### Exercise aim
Output the records precisely as they stand. Pictures are to be skipped.

(Stored data)
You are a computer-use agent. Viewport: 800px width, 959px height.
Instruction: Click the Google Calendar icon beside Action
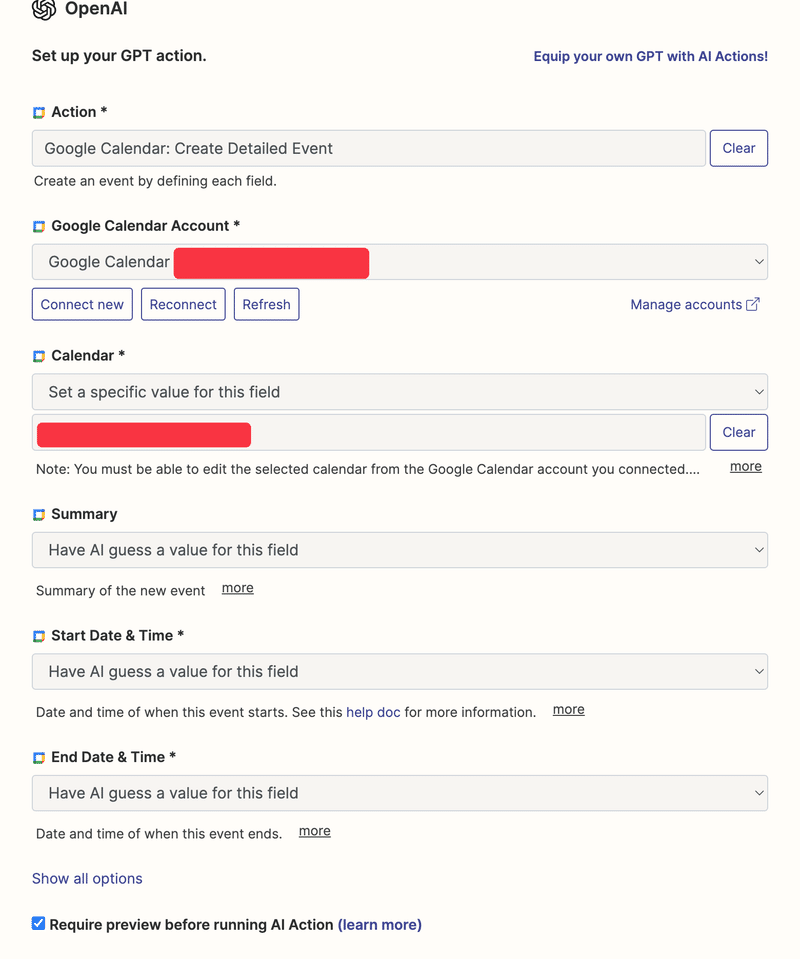(x=39, y=113)
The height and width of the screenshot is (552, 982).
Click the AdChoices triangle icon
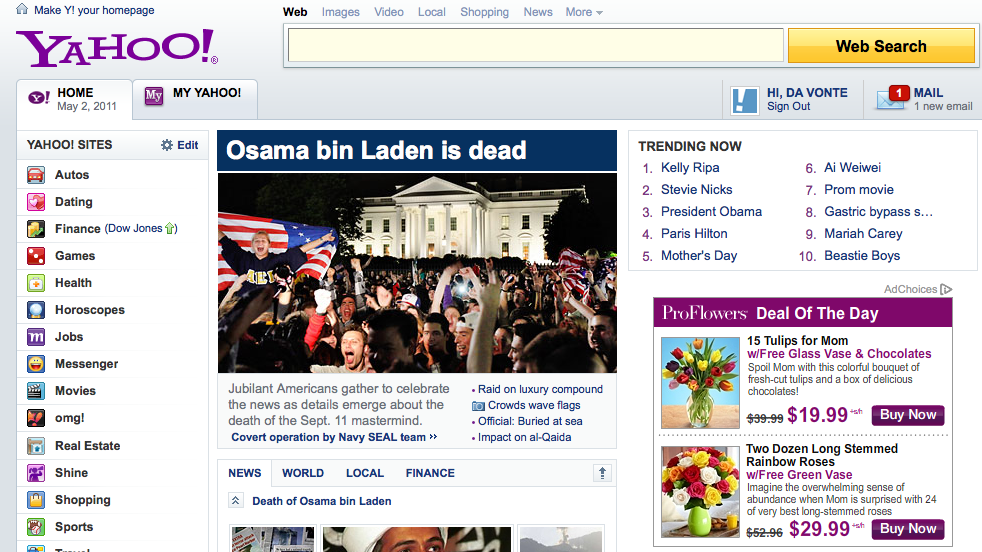tap(946, 289)
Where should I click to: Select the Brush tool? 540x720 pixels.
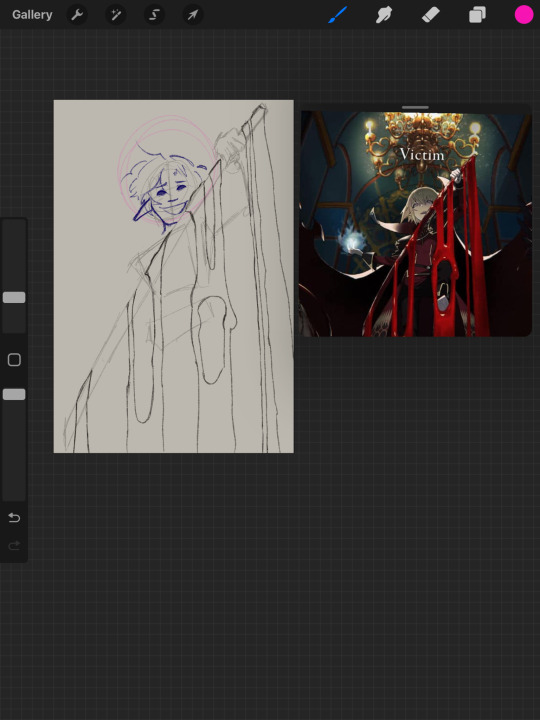tap(338, 15)
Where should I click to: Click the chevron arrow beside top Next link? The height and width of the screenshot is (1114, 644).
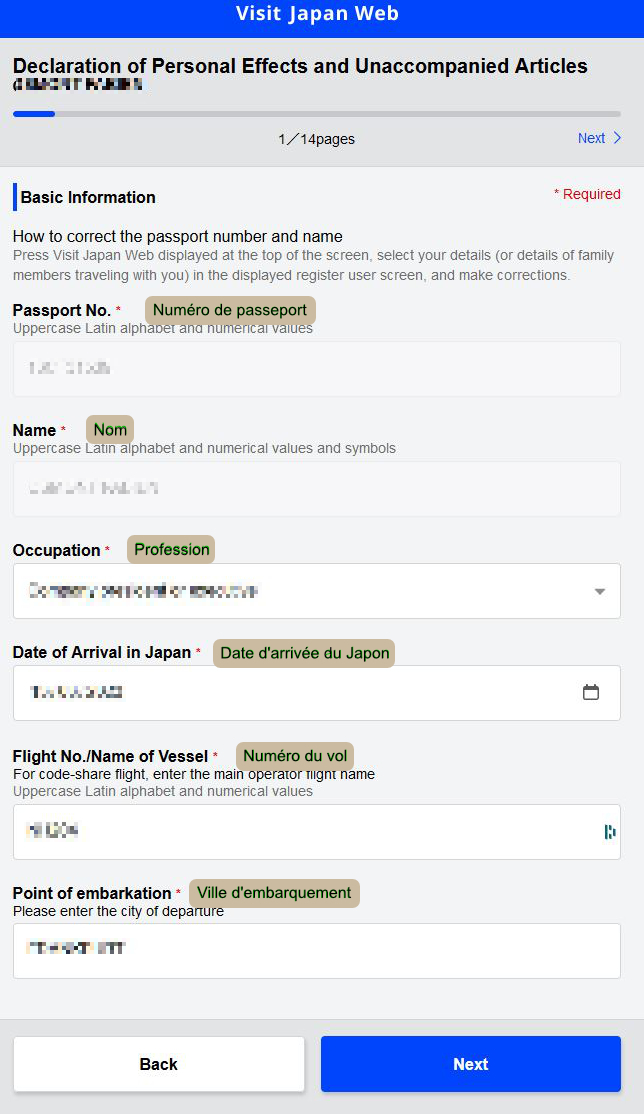(x=617, y=138)
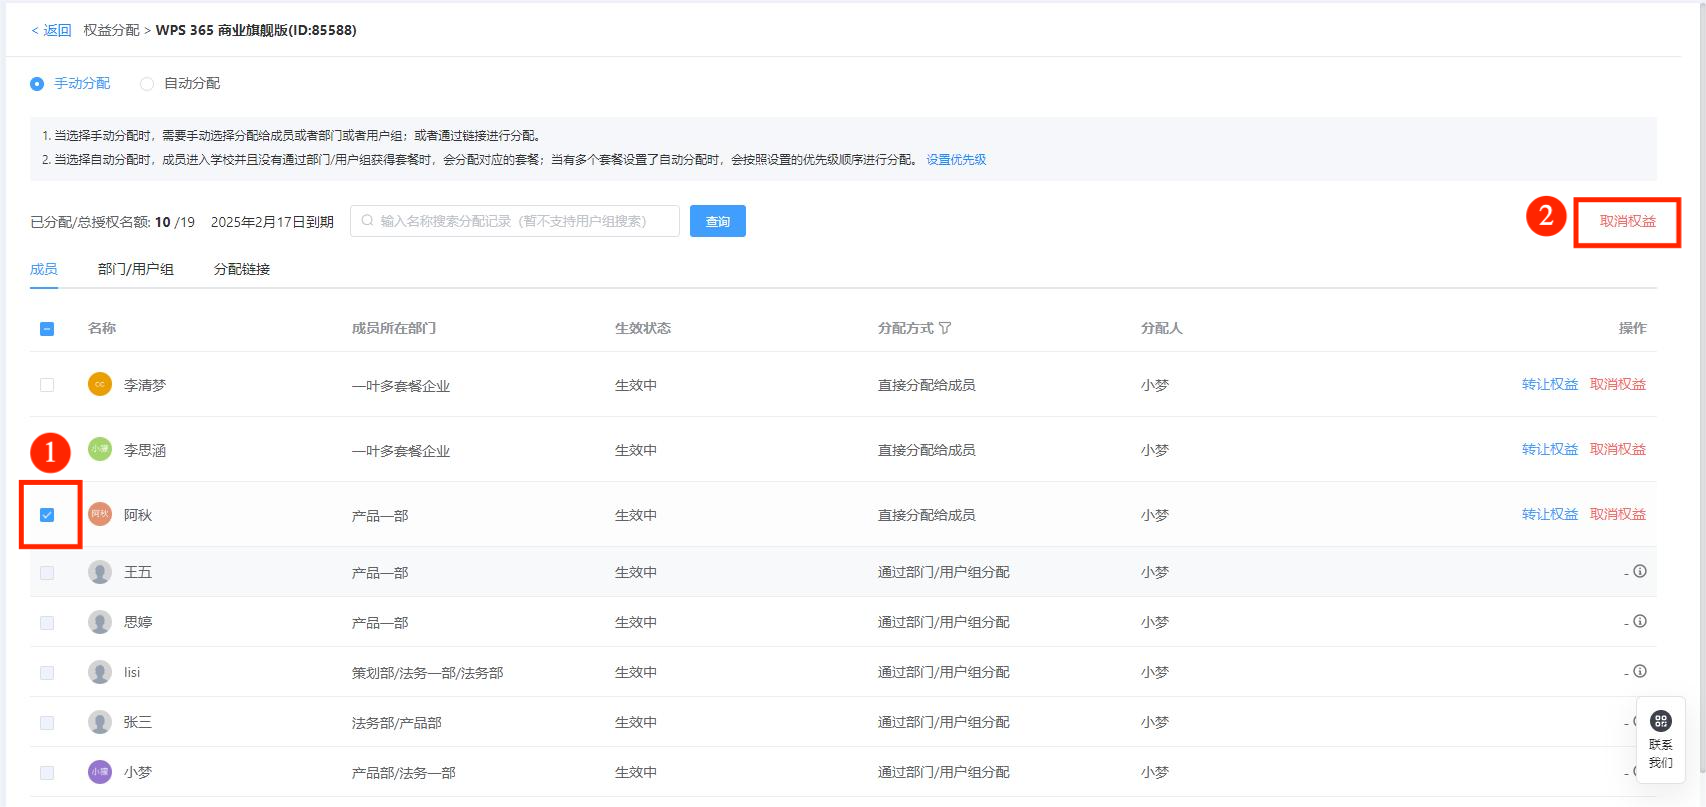Open the 联系我们 contact widget
The image size is (1706, 807).
coord(1660,739)
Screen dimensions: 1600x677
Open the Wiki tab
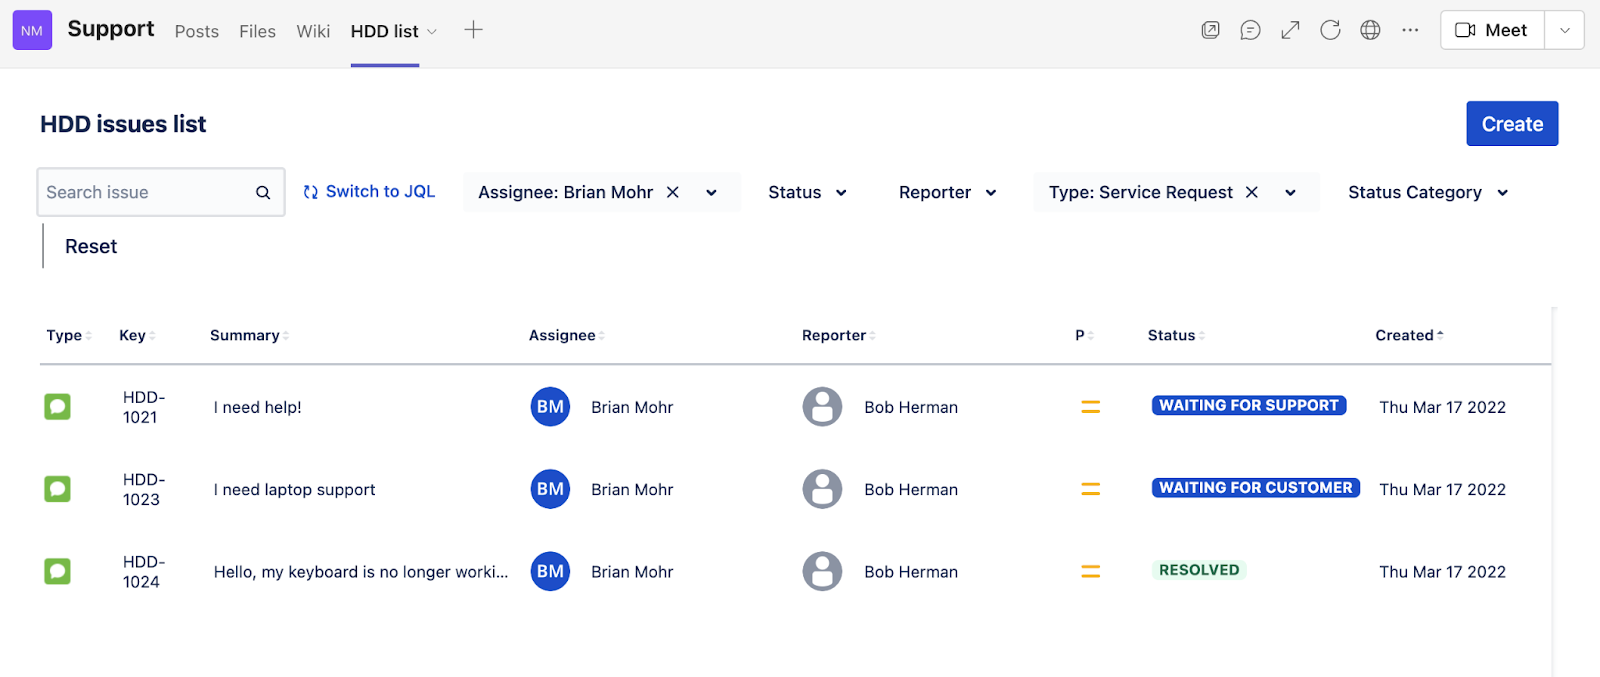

### Result below
You are a computer-use agent. Viewport: 800px width, 959px height.
Instruction: Click the Google Calendar icon beside Action
(x=39, y=113)
The height and width of the screenshot is (552, 982).
Click the AdChoices triangle icon
tap(946, 289)
Where should I click to: Select the Brush tool? 540x720 pixels.
tap(338, 15)
Where should I click to: Click the chevron arrow beside top Next link? The height and width of the screenshot is (1114, 644).
(x=617, y=138)
Open the 联系我们 contact widget
The image size is (1706, 807).
coord(1660,739)
Screen dimensions: 1600x677
Open the Wiki tab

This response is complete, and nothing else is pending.